LONDON (Reuters) - Detailed data about the smallest planet ever found outside our solar system suggest it is a rocky super-Earth world very like our own, European astronomers said on Wednesday. The so-called exoplanet, whose initial discovery was announced in February, has a mass five times that of Earth, which when combined with its radius suggests it has a solid surface and a density similar to our terrestrial home. This is science at its thrilling and amazing best, said Swiss astronomer Didier Queloz, the leader of the team that made the observations. About 330 exoplanets have been found orbiting other stars besides the Earths sun, most of which are gas giants with characteristics similar to Neptune, which has a mass 17 times that of earth. But the planet at the centre of Wednesdays study called CoRoT-7b is different. It orbits only 2.5 million kilometres from its star once every 20 hours and has a high temperature between 1,000 and 1,500 Celsius, meaning no life could survive there. Its radius is about 80 percent greater than Earths. In a report in the Astronomy and Astrophysics journal, the scientists said their findings put CoRoT-7b into the category of super-Earth exoplanets. About a dozen such super-Earths have been detected, but this is the first time that the density has been measured for such a small exoplanet, they said.

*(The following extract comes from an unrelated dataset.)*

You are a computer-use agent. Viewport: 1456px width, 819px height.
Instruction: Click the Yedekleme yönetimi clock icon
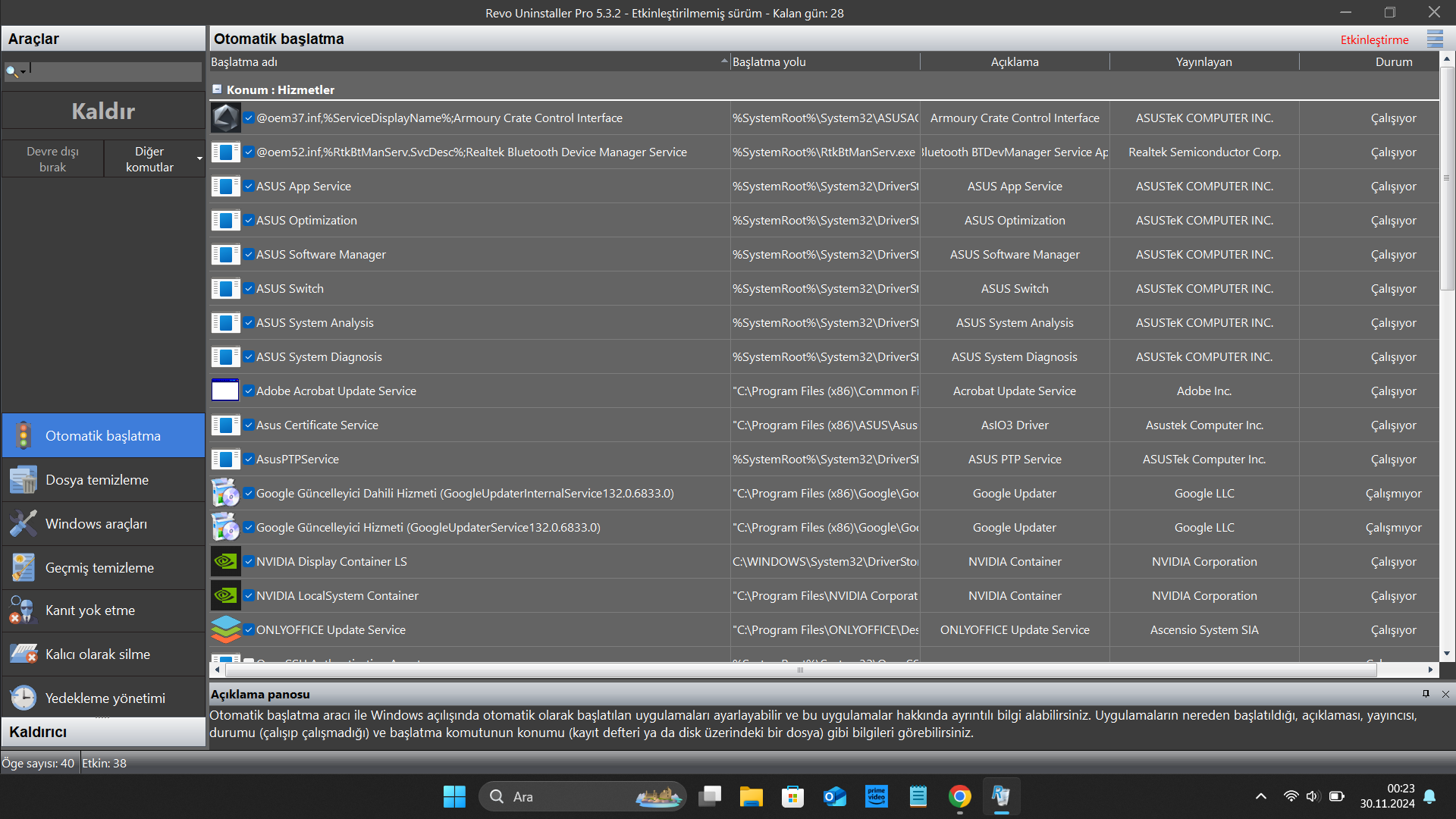click(24, 698)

The findings are important because they represent the first solid evidence about the mass and density of such a small planet. To get their measurements, the astronomers used what they dubbed the best exoplanet-hunting device in the world, called a high accuracy radial velocity planet searcher (HARPS) which is a spectrograph attached to the European Southern Observatorys telescope at the La Silla observatory in Chile. Even though HARPS is certainly unbeaten when it comes to detecting small exoplanets, the measurements of CoRoT-7b proved to be so demanding that we had to gather 70 hours of observations, said Francois Bouchy, another of the European-wide group of scientists who conducted the study. Fellow astronomer Artie Hatzes said the work represented a tour de force of astronomical measurements.